*Required action:* The response must consist of the records below, copied exactly.

*Collected data:*
▬▬▬▬▬▬▬▬▬▬

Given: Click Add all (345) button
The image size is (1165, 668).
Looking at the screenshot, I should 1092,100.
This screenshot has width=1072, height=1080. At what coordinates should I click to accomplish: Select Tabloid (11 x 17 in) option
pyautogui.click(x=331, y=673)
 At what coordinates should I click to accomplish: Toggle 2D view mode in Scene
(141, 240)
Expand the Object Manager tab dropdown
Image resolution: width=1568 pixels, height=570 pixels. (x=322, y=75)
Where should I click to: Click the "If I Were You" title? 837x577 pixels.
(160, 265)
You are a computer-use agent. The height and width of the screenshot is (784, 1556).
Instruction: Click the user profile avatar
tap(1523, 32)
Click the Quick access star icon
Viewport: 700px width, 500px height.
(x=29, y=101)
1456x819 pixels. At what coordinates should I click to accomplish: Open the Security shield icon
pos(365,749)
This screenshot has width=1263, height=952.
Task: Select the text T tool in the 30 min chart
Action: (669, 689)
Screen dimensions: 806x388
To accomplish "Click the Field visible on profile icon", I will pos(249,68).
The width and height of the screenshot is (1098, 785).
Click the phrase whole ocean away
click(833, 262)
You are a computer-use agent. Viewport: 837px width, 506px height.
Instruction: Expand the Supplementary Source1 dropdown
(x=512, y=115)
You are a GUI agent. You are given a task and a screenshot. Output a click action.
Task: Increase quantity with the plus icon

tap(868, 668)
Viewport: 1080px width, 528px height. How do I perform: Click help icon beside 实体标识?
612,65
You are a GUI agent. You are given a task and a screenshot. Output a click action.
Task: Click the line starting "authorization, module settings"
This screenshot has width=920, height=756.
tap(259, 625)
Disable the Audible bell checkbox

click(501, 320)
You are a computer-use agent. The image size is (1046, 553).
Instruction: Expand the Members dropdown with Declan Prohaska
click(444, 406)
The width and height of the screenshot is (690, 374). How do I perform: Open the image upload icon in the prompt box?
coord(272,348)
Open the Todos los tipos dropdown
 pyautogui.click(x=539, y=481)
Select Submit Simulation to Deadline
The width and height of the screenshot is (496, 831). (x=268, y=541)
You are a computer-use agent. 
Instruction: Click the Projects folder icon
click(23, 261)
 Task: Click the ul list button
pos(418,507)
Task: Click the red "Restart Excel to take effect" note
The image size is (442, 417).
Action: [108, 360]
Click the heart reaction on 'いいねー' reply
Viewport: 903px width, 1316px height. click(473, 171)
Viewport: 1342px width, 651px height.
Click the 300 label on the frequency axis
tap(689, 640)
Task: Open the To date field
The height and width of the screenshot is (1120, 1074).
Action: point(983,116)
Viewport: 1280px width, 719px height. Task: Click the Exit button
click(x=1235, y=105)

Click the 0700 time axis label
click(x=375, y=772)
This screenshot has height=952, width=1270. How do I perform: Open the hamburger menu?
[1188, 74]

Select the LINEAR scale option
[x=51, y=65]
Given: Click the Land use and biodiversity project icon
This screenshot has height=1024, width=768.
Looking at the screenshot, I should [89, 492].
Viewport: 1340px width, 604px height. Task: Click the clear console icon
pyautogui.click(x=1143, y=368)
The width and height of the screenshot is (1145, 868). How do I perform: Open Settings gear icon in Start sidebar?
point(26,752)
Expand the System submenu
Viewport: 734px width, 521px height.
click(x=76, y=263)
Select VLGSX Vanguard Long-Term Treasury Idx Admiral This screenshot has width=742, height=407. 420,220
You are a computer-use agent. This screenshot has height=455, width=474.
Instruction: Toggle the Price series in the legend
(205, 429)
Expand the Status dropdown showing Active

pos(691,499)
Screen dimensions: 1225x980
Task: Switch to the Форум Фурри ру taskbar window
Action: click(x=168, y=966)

▬▬▬▬▬▬▬▬▬▬

*Written answer:*
Given: Click Add all (345) button
The image size is (1165, 668).
Looking at the screenshot, I should 1092,100.
This screenshot has width=1072, height=1080. At what coordinates should I click to accomplish: Select Tabloid (11 x 17 in) option
pyautogui.click(x=331, y=673)
 At what coordinates should I click to accomplish: Toggle 2D view mode in Scene
(141, 240)
Expand the Object Manager tab dropdown
Image resolution: width=1568 pixels, height=570 pixels. (x=322, y=75)
Where should I click to: Click the "If I Were You" title? 837x577 pixels.
(160, 265)
You are a computer-use agent. The height and width of the screenshot is (784, 1556).
Instruction: Click the user profile avatar
tap(1523, 32)
Click the Quick access star icon
Viewport: 700px width, 500px height.
(x=29, y=101)
1456x819 pixels. At what coordinates should I click to accomplish: Open the Security shield icon
pos(365,749)
This screenshot has width=1263, height=952.
Task: Select the text T tool in the 30 min chart
Action: (669, 689)
Screen dimensions: 806x388
To accomplish "Click the Field visible on profile icon", I will pos(249,68).
The width and height of the screenshot is (1098, 785).
Click the phrase whole ocean away
click(833, 262)
You are a computer-use agent. Viewport: 837px width, 506px height.
Instruction: Expand the Supplementary Source1 dropdown
(x=512, y=115)
You are a GUI agent. You are given a task and a screenshot. Output a click action.
Task: Increase quantity with the plus icon

tap(868, 668)
Viewport: 1080px width, 528px height. How do I perform: Click help icon beside 实体标识?
612,65
You are a GUI agent. You are given a task and a screenshot. Output a click action.
Task: Click the line starting "authorization, module settings"
This screenshot has width=920, height=756.
tap(259, 625)
Disable the Audible bell checkbox

click(501, 320)
You are a computer-use agent. The image size is (1046, 553).
Instruction: Expand the Members dropdown with Declan Prohaska
click(444, 406)
The width and height of the screenshot is (690, 374). How do I perform: Open the image upload icon in the prompt box?
coord(272,348)
Open the Todos los tipos dropdown
 pyautogui.click(x=539, y=481)
Select Submit Simulation to Deadline
The width and height of the screenshot is (496, 831). (x=268, y=541)
You are a computer-use agent. 
Instruction: Click the Projects folder icon
click(23, 261)
 Task: Click the ul list button
pos(418,507)
Task: Click the red "Restart Excel to take effect" note
The image size is (442, 417).
Action: [108, 360]
Click the heart reaction on 'いいねー' reply
Viewport: 903px width, 1316px height. click(473, 171)
Viewport: 1342px width, 651px height.
Click the 300 label on the frequency axis
tap(689, 640)
Task: Open the To date field
The height and width of the screenshot is (1120, 1074).
Action: point(983,116)
Viewport: 1280px width, 719px height. Task: Click the Exit button
click(x=1235, y=105)

Click the 0700 time axis label
click(x=375, y=772)
This screenshot has height=952, width=1270. How do I perform: Open the hamburger menu?
[1188, 74]

Select the LINEAR scale option
[x=51, y=65]
Given: Click the Land use and biodiversity project icon
This screenshot has height=1024, width=768.
Looking at the screenshot, I should [89, 492].
Viewport: 1340px width, 604px height. Task: Click the clear console icon
pyautogui.click(x=1143, y=368)
The width and height of the screenshot is (1145, 868). How do I perform: Open Settings gear icon in Start sidebar?
point(26,752)
Expand the System submenu
Viewport: 734px width, 521px height.
click(x=76, y=263)
Select VLGSX Vanguard Long-Term Treasury Idx Admiral This screenshot has width=742, height=407. 420,220
You are a computer-use agent. This screenshot has height=455, width=474.
Instruction: Toggle the Price series in the legend
(205, 429)
Expand the Status dropdown showing Active

pos(691,499)
Screen dimensions: 1225x980
Task: Switch to the Форум Фурри ру taskbar window
Action: click(x=168, y=966)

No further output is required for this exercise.